CO NALEŻY ZROBIĆ –
a. Według wpisu o czytaniu książek, którzy dwaj pisarze sprawili, że brat autora wpisu polubił książki?
b. Przedstaw w formie listy akapit wpisu o czytaniu książek, który zaczyna się od słów „Chcę z Tobą porozmawiać o książkach”. Zachowaj jego główne fakty.
c. Skopiuj bez zmian z wpisu o czytaniu książek wszystko od „Przejdź do głównej” w dół aż do „o co mi chodzi).”.

+++ UDOSTĘPNIONY FRAGMENT +++

Przejdź do głównej zawartości

Nie ma głupich źródeł!

Wszyscy znamy powiedzenie: nie ma głupich pytań, są tylko głupie odpowiedzi. I uważam, że jest to bardzo głupie powiedzenie (choć wiele przysłów idzie z nim łeb w łeb). To oczywiste kłamstwo, które jest mantrą nauczycieli próbujących ośmielić swoich podopiecznych. Zwykłe: nie bój się zadawać pytań implikuje, że pytający może się bać. A powyższe słowa zdejmują ciężar z pytającego i przenoszą odpowiedzialność na pytanego. W końcu jeśli nie potrafi satysfakcjonująco odpowiedzieć, to znaczy, że jest głupi (tzn. nie on, tylko jego odpowiedź, ale wiesz o co mi chodzi).

Chcę z Tobą porozmawiać o książkach. Ostatnio bardzo ubolewam, że niespecjalnie mam czas na czytanie (chociaż jest to oczywista wymówka). Natomiast odkąd stałem się szczęśliwym posiadaczem Kindla, pochłaniam prawie wyłącznie ebooki. I prawie wyłącznie na telefonie, korzystając z aplikacji tejże marki. Czytam jadąc komunikacją miejską, jedząc, czekając w kolejce, medytując w świątyni zadumy. Nie czytam już 3 książek tygodniowo, ale czuję się trochę dumny z tego, że udaje mi się czytać przynajmniej 1-2 książki miesięcznie.

Bynajmniej nie piszę tego po to, żeby Ci się wyżalić. Ani po to, żeby się chwalić. Chcę Ci pokazać, że wymówka "nie mam czasu" to głupia wymówka. Jeszcze bardziej denna niż powiedzenie, które przywołałem na początku. Tym bardziej, że jeśli nie masz ochoty tachać ze sobą książek drukowanych - są ebooki. Jeśli nie lubisz czytać - w sukurs przychodzą audiobooki. Jeśli nie masz kasy - są biblioteki (z tego, co wiem, wystartowała już usługa wypożyczania tych dwóch ostatnich). A jeśli to wszystko Ci nie odpowiada, to oznacza jedną z dwóch rzeczy: albo jeszcze nie trafiłeś na gatunek czy autora, którzy Ci odpowiadają, albo jesteś śmierdzącym leniem. Na przykład przywołam mojego brata, który przez większość swojego życia niespecjalnie lubił się ze słowem drukowanym, do czasu kiedy poznał Terry'ego Pratchetta i Andrzeja Sapkowskiego. Teraz już wsiąkł w książki na dobre. 😁

Święcie wierzę, że w każdej książce można znaleźć coś mądrego. Czasami wystarczy wziąć dosłowną treść, kiedy indziej trzeba znaleźć odpowiednie metafory albo sytuacje... a niekiedy skonstruować antytezy do tego, co głosi autor.


Nawet, jeśli stwierdzisz, że jestem baranem i nie ma bata, żebym przekonał Cię do czytania, oto jedna zasada, którą masz zapamiętać:

Masz myśleć samodzielnie i filtrować konsumowaną treść.

+++ PODANY MATERIAŁ +++

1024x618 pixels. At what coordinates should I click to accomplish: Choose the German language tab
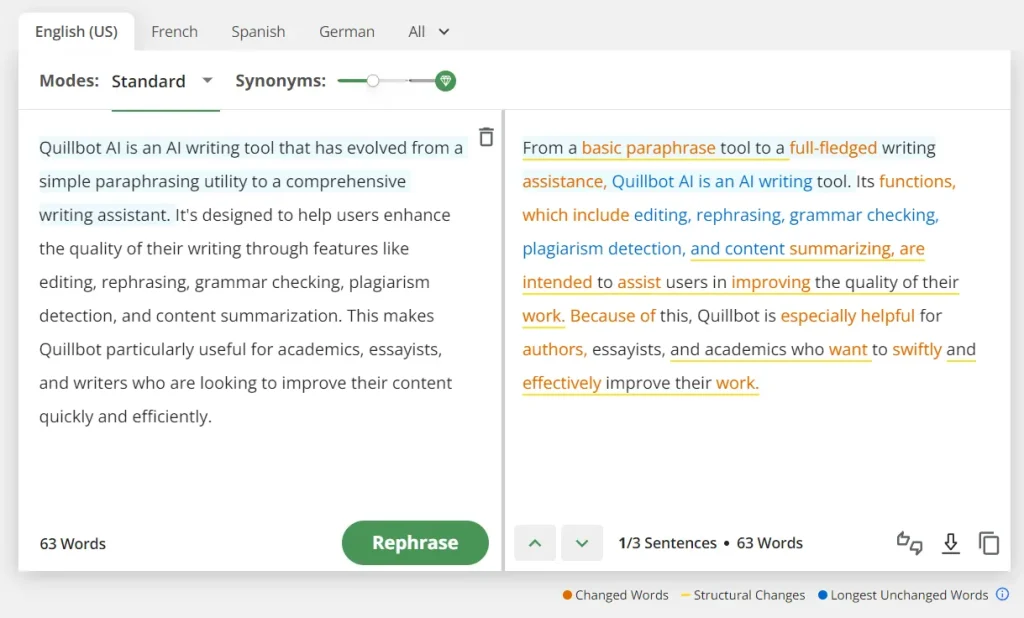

+++

POPRAWNE ODPOWIEDZI –
a. Terry Pratchett i Andrzej Sapkowski.

b.
- Autor ubolewa, że ostatnio ma mało czasu na czytanie, choć przyznaje, że to wymówka.
- Odkąd ma Kindle'a, czyta prawie wyłącznie ebooki, niemal zawsze na telefonie w aplikacji tej marki.
- Czyta w komunikacji miejskiej, przy jedzeniu, w kolejce i w „świątyni zadumy”.
- Nie czyta już 3 książek tygodniowo, ale jest trochę dumny, że czyta przynajmniej 1–2 książki miesięcznie.

c.
Przejdź do głównej zawartości

Nie ma głupich źródeł!

Wszyscy znamy powiedzenie: nie ma głupich pytań, są tylko głupie odpowiedzi. I uważam, że jest to bardzo głupie powiedzenie (choć wiele przysłów idzie z nim łeb w łeb). To oczywiste kłamstwo, które jest mantrą nauczycieli próbujących ośmielić swoich podopiecznych. Zwykłe: nie bój się zadawać pytań implikuje, że pytający może się bać. A powyższe słowa zdejmują ciężar z pytającego i przenoszą odpowiedzialność na pytanego. W końcu jeśli nie potrafi satysfakcjonująco odpowiedzieć, to znaczy, że jest głupi (tzn. nie on, tylko jego odpowiedź, ale wiesz o co mi chodzi).